> Material provided:
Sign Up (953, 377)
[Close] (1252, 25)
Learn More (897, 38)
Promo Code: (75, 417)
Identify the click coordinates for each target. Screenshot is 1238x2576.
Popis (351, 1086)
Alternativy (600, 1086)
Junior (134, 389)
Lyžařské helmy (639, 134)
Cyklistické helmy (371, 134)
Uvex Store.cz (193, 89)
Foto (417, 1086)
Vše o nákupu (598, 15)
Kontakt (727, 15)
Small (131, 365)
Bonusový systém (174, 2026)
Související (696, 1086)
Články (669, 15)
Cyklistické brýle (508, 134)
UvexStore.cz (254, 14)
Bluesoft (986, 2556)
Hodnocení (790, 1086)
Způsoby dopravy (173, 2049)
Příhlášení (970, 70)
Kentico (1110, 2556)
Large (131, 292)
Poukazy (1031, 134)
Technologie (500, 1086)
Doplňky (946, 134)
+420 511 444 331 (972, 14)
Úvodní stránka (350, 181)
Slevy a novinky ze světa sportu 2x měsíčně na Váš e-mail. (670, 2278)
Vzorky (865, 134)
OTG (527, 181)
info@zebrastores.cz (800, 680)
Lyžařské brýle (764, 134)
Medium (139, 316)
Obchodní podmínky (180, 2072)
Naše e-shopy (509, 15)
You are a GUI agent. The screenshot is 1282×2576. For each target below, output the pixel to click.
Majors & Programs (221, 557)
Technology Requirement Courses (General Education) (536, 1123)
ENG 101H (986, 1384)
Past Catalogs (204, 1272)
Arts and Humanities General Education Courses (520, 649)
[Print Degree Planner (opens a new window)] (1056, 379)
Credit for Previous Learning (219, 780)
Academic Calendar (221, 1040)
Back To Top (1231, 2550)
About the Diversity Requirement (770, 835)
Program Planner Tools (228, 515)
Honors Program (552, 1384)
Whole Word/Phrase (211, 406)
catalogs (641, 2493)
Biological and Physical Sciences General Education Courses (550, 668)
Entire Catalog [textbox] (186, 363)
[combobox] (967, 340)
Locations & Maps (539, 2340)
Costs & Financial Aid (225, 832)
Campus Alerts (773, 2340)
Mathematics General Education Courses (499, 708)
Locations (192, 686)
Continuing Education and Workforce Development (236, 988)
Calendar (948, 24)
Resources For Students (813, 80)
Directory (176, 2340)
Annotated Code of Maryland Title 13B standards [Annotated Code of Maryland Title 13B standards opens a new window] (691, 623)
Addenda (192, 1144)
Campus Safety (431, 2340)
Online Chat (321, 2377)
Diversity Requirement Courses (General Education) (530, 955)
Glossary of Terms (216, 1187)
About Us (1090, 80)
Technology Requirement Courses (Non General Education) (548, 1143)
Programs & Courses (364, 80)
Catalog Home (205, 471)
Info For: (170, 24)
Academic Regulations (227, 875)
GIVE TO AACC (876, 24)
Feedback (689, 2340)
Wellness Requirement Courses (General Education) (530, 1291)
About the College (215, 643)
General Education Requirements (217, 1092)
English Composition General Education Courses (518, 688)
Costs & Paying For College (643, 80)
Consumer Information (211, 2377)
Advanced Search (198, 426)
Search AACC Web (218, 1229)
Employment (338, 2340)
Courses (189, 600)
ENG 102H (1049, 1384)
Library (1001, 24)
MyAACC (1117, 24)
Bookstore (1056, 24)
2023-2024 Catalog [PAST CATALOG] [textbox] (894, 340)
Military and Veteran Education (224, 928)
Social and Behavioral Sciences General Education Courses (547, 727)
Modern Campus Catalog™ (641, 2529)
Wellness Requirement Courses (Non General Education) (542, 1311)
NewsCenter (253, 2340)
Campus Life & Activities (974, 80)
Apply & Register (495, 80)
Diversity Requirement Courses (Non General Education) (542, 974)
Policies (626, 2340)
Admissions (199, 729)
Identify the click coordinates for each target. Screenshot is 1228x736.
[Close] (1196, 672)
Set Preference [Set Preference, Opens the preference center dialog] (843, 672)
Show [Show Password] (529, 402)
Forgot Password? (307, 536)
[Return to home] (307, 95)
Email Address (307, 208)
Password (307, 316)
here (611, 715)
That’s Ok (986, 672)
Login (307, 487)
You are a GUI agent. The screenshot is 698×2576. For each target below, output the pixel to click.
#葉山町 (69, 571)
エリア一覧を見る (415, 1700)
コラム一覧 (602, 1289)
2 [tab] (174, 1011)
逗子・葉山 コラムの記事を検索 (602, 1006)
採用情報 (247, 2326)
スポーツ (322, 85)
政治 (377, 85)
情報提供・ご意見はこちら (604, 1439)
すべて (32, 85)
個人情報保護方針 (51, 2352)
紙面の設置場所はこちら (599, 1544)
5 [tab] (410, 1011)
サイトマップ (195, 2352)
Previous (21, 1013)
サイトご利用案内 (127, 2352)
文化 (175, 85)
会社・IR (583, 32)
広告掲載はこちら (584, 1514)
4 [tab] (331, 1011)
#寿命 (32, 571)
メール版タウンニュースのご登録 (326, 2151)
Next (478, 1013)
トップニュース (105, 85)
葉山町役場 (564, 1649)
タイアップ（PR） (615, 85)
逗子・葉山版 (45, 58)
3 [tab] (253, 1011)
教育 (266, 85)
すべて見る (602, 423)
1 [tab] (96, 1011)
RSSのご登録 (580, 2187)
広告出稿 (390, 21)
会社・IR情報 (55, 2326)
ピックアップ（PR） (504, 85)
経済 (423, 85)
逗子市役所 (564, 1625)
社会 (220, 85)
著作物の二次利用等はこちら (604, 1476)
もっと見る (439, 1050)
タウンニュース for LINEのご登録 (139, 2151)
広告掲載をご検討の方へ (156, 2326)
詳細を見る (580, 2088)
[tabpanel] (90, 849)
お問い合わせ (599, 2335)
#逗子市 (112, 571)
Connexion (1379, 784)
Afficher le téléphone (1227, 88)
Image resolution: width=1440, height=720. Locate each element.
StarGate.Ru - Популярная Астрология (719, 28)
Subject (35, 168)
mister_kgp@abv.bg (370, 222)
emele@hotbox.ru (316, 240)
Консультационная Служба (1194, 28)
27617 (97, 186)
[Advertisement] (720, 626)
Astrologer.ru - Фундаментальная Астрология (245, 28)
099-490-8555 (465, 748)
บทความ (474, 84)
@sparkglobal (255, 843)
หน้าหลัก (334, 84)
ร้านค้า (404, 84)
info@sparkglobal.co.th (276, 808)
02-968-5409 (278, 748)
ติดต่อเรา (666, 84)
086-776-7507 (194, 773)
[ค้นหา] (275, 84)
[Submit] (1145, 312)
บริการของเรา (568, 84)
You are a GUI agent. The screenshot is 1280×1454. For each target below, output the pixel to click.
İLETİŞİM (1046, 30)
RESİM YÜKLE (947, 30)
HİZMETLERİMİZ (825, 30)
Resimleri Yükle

> To do: Locate every line in the records that contains the string "Costs", and copy each of those lines. Case counts.

> Response for this exercise:
Costs & Financial Aid (225, 832)
Costs & Paying For College (643, 80)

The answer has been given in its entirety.